Another related question is whether you want your language to be practical for large-scale application development. If an application won't need more than 26 variables, for example, using a fixed mapping of the letters a-z to 26 variables may be simpler than trying to implement a symbol table or allocate space for variables. Local variables and parameter passing can be somewhat complicated; having all variable be in one global scope and requiring that code pass parameters using those global variables will simplify the language design, but writing code in such a language can easily become unmanageable especially if one wants to avoid defining an excessive number of single-use variables [e.g. because there are only 26 variables available].

I've used a fair number of domain-specific languages, including some I've designed; I've liked some and disliked others. The most important thing in designing a language is to decide one's objectives. That's not to suggest that defining the objectives will make everything else fall into place, but if you don't have a sense of your objectives you'll have no way of knowing which design ideas will let you meet those objectives and should be followed, and which design ideas would be incompatible with your objectives and should be abandoned.

I made a small programming language that makes the user program a pattern to control the lights of the keyboard (caps lock,etc) . It plays a light show . I based it on VBS.

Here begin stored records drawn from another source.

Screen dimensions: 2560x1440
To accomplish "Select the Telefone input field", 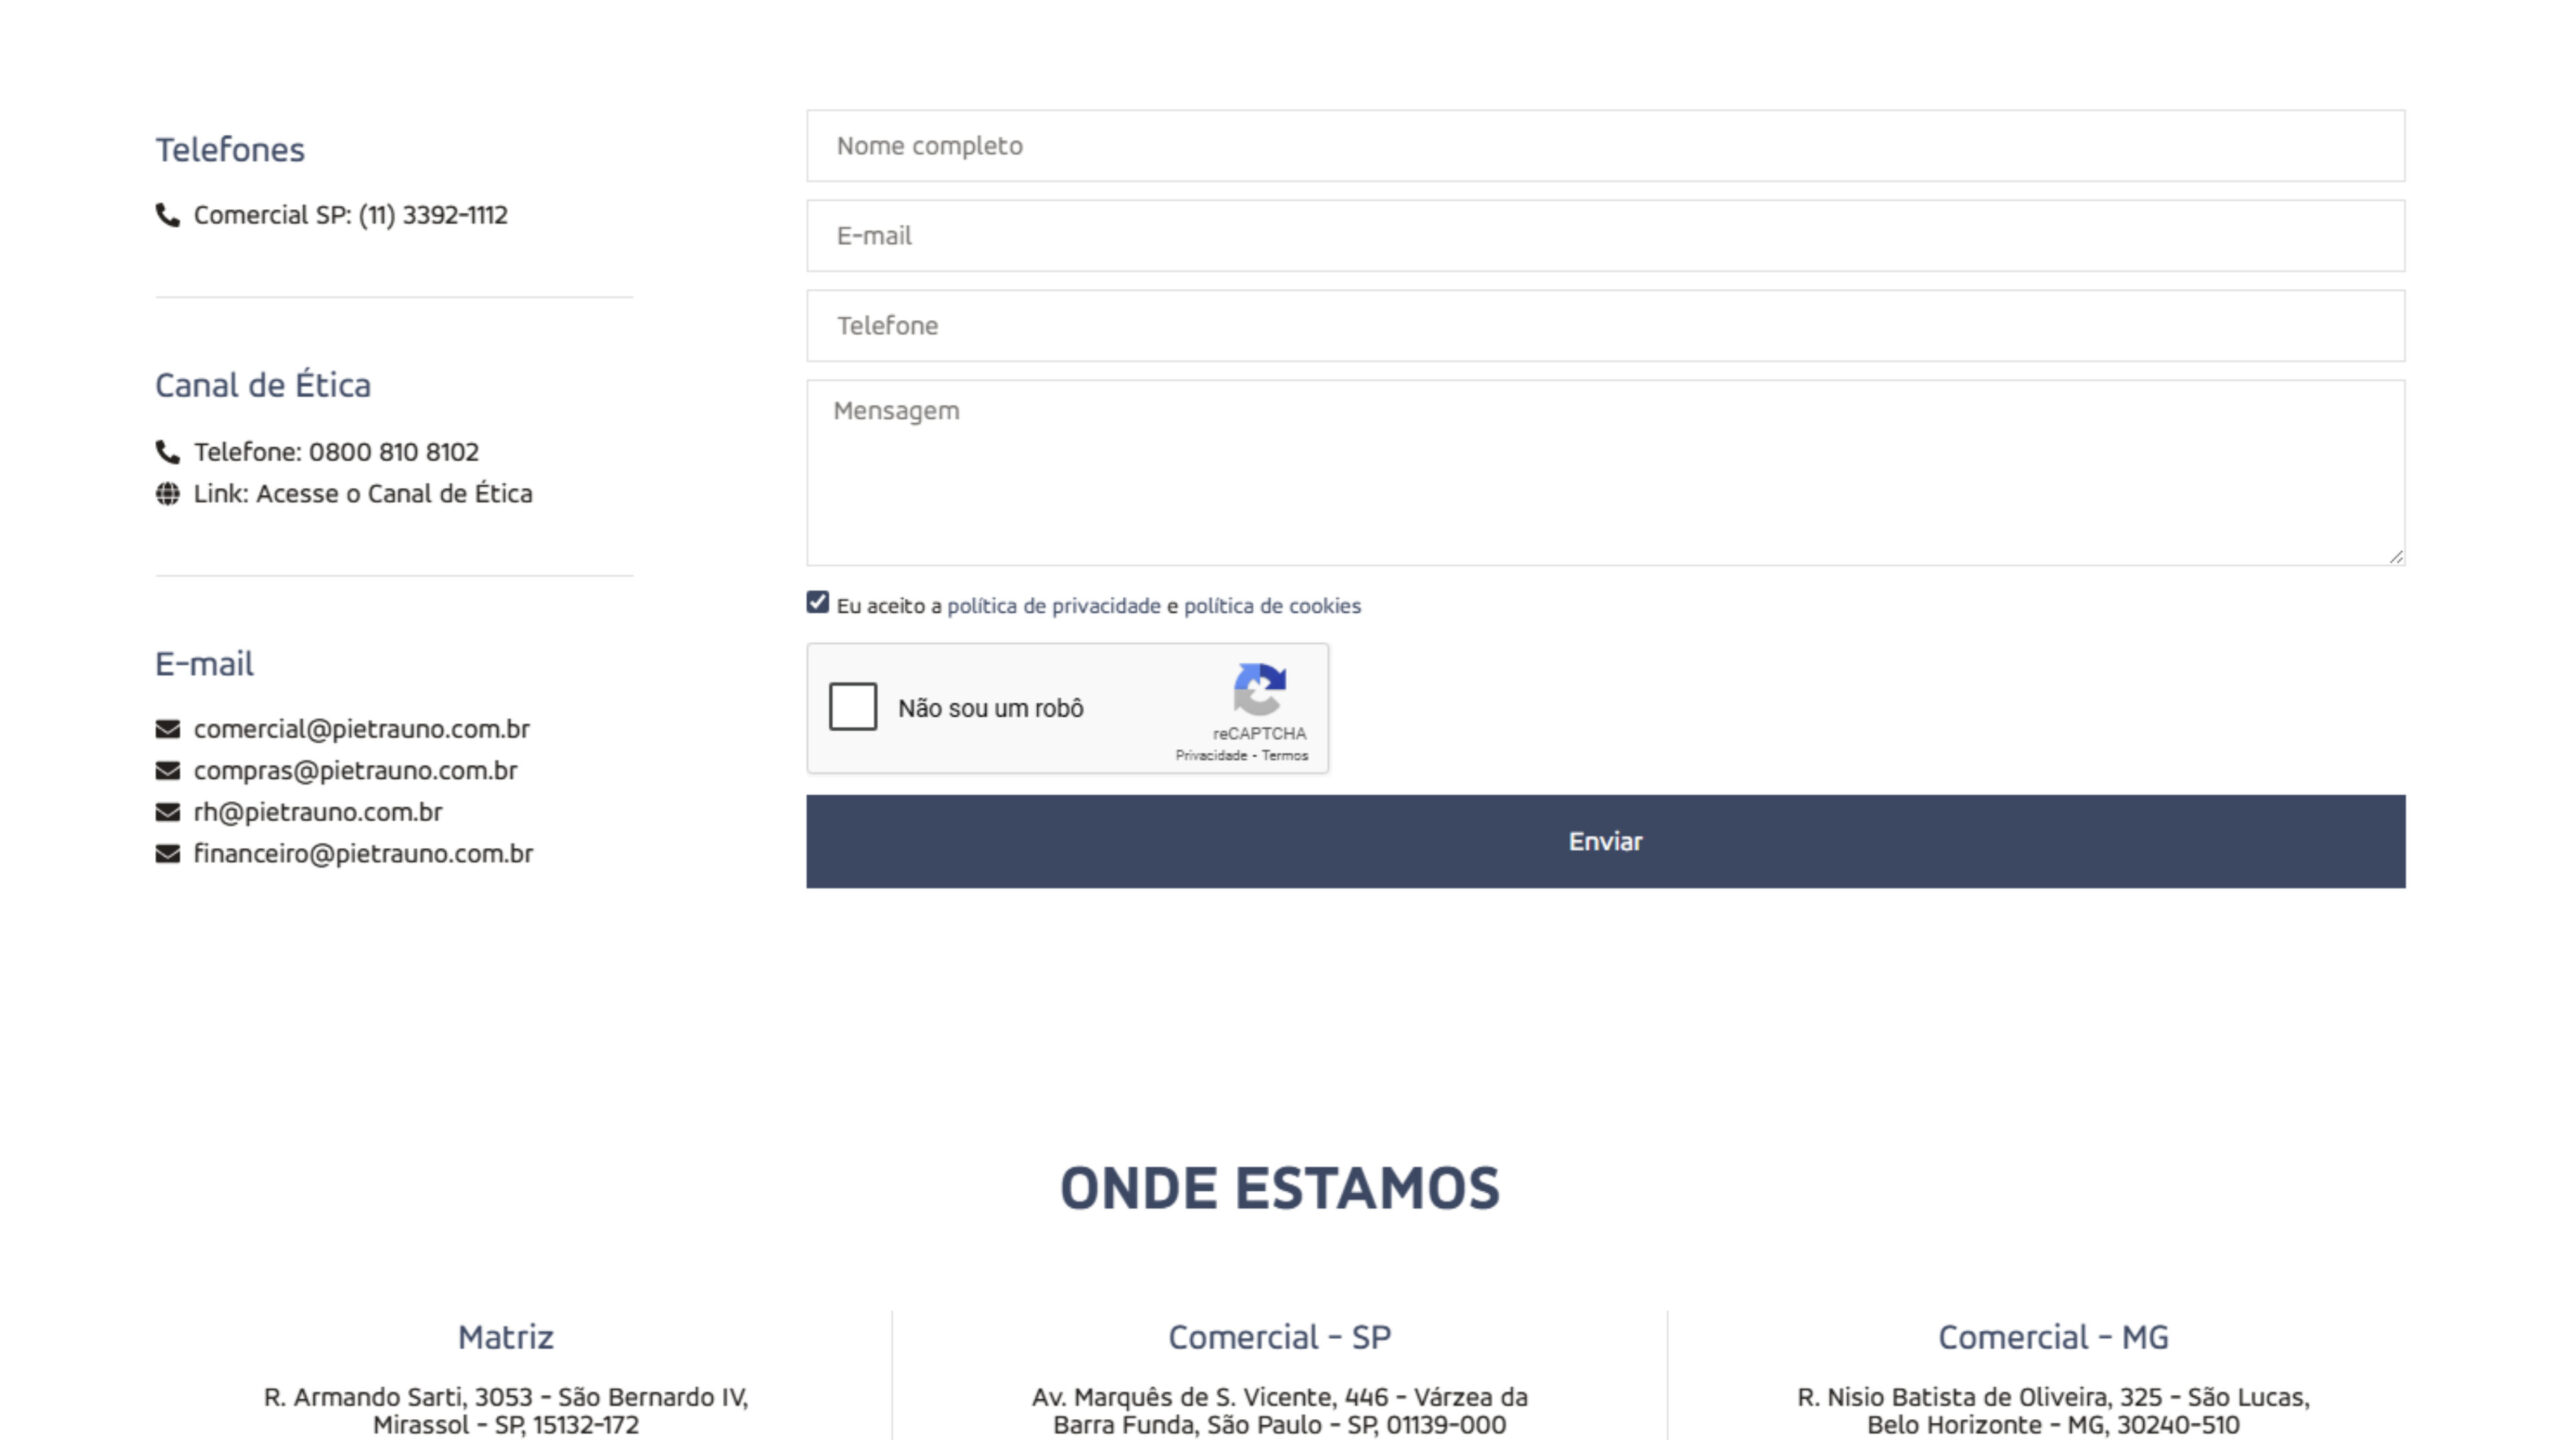I will pos(1605,326).
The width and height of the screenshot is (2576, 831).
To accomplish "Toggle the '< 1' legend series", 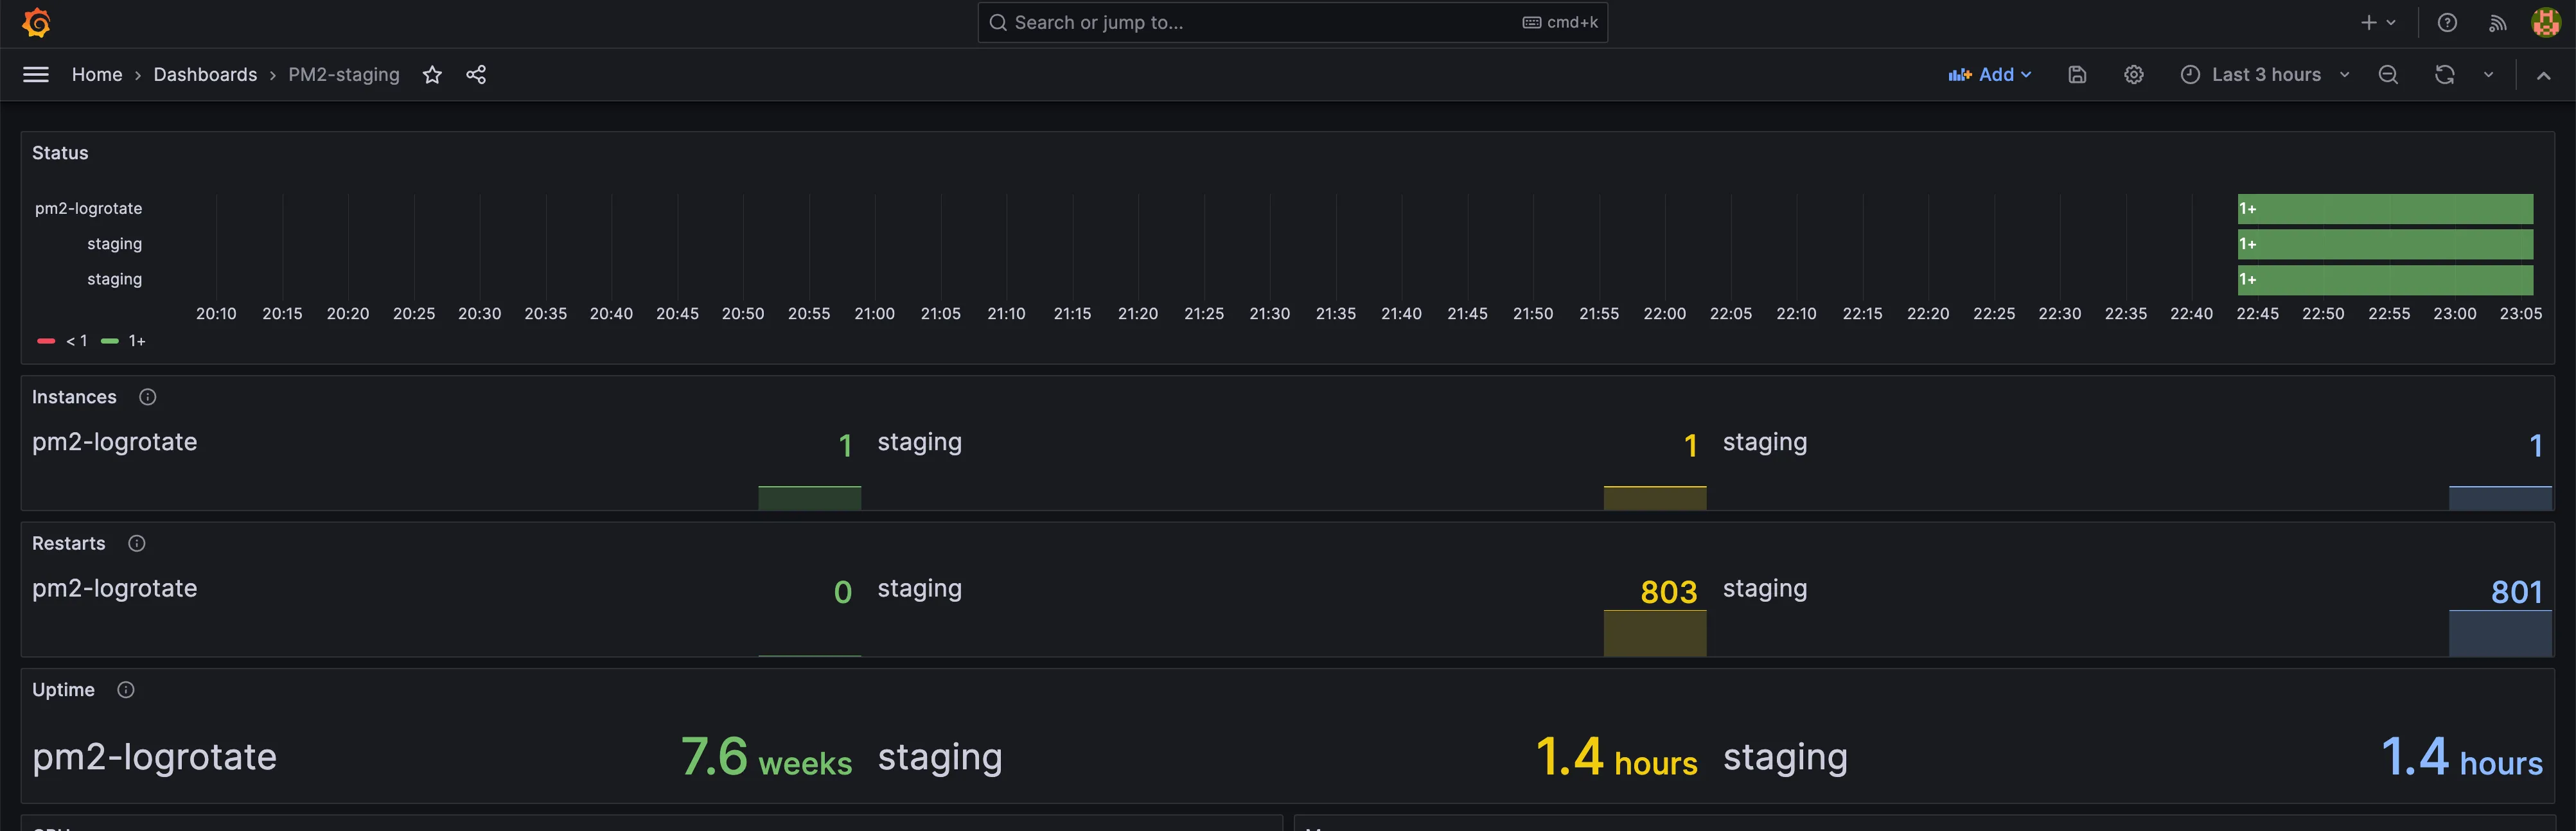I will 76,341.
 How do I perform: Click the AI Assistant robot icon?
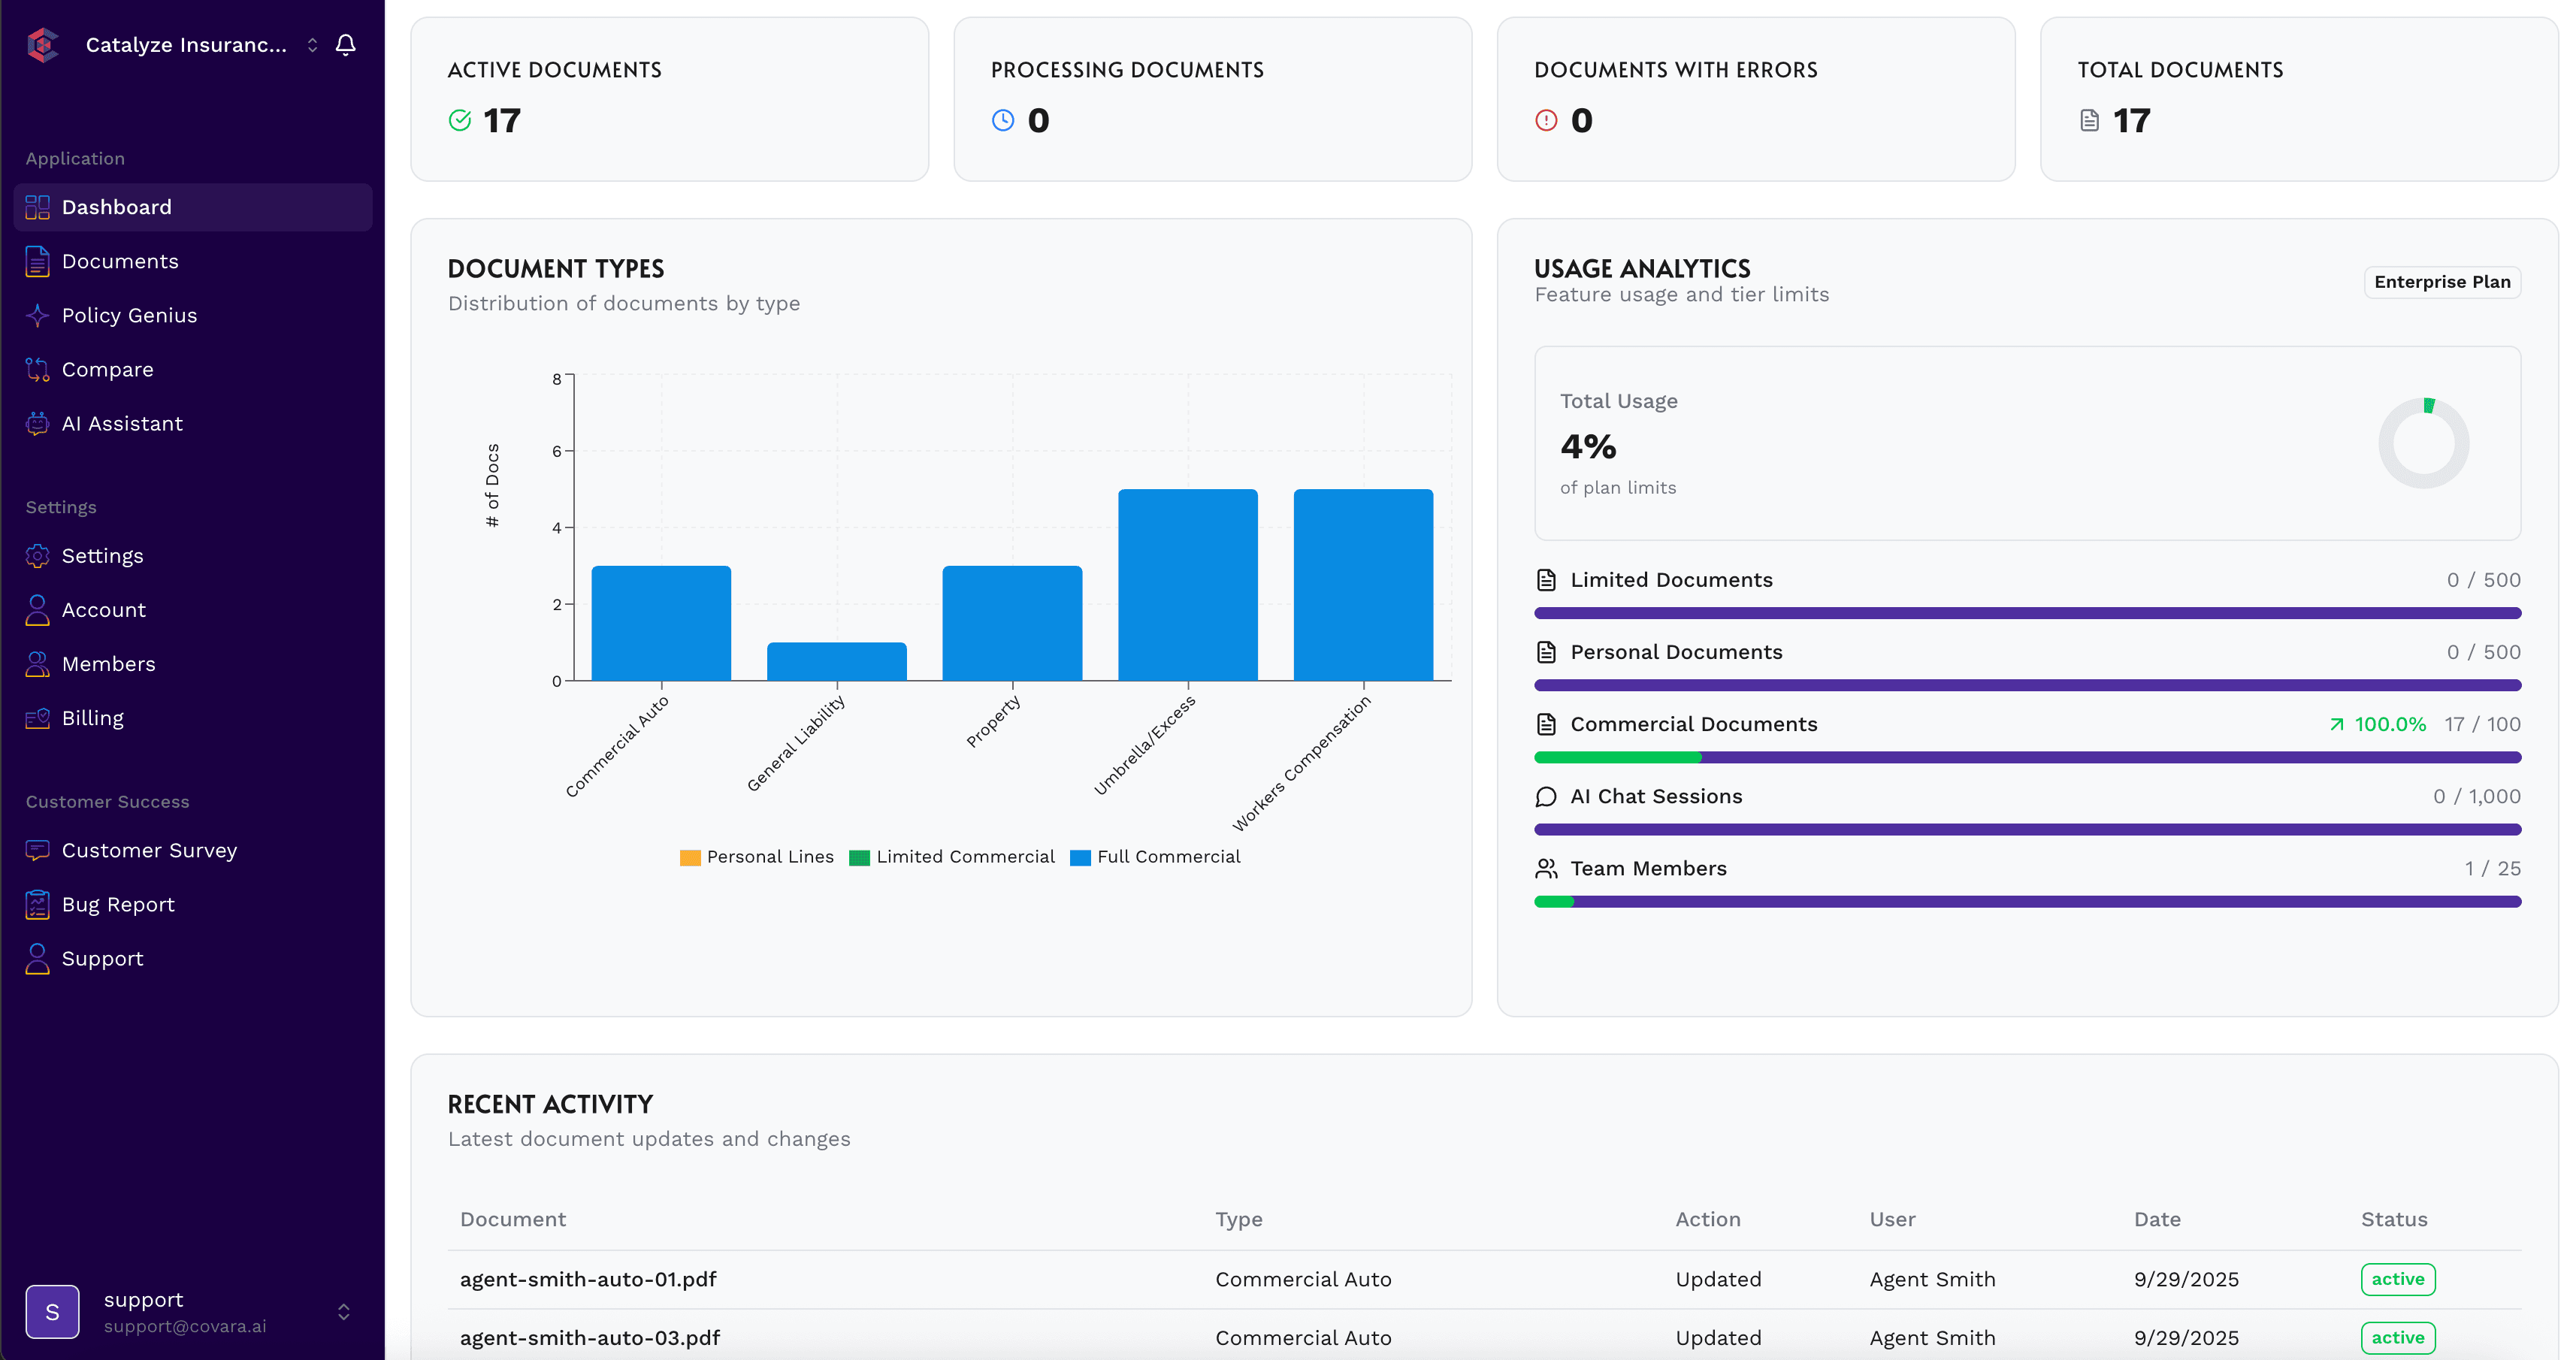point(37,424)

I am the creator of the web based programming language Jetsam. To create your own programming language first you need to go through all kinds of different programming languages, such as C to C++, Java, QML, HTML, JavaScript, Ruby, Python, and some others. I created it using web and that language is just working on the web. Mess around all these languages and go to their base. You may have a look at book "How to create your own freaking awesome programming language". There is a website which also teaches you how to create a programming language. Hope this helps you.

The most easy option would probably be to create a program in Java that reads text files and if it finds something it would start writing a .java file and write what it basically means in Java. So for example my a file called main.boss could be:

write Hello world
write Bye!

And my java program would cycle through it and detect the word write and then go one space after it and read the text until the end of the line. Meaning it would get "Hello world" and "Bye!". Because says "write" it would then write a main.java file with this in it:

public class Main
{
System.out.println("Hello world");
System.out.println("Bye!");
}

Then you could have a .bat file that is executed by your java program and it would set classpath, compile the file, and turn it into a .jar file. It could possibly bundle a program like Launch4J with it so it could have an option to turn the .jar into a .exe.